Records drawn from a dataset

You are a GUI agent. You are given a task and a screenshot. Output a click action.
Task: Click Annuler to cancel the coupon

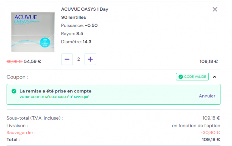(x=207, y=96)
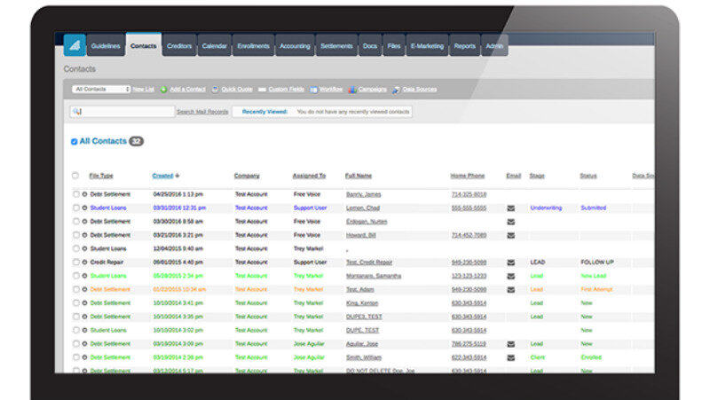Click the home logo icon in navigation bar
710x400 pixels.
point(75,46)
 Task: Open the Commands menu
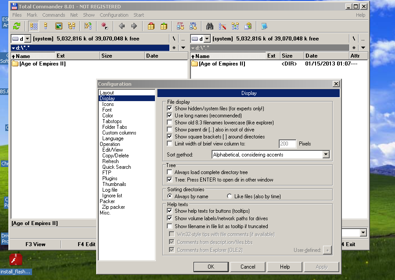pos(54,15)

Required work —
Exact copies of the entries above are needed, without their pictures.

Written solution —
You are a GUI agent. You are given a task and a screenshot. Output a click action.
Task: Click Annuler to cancel the coupon

(x=207, y=96)
Click the home logo icon in navigation bar
710x400 pixels.
point(75,46)
 Task: Open the Commands menu
pos(54,15)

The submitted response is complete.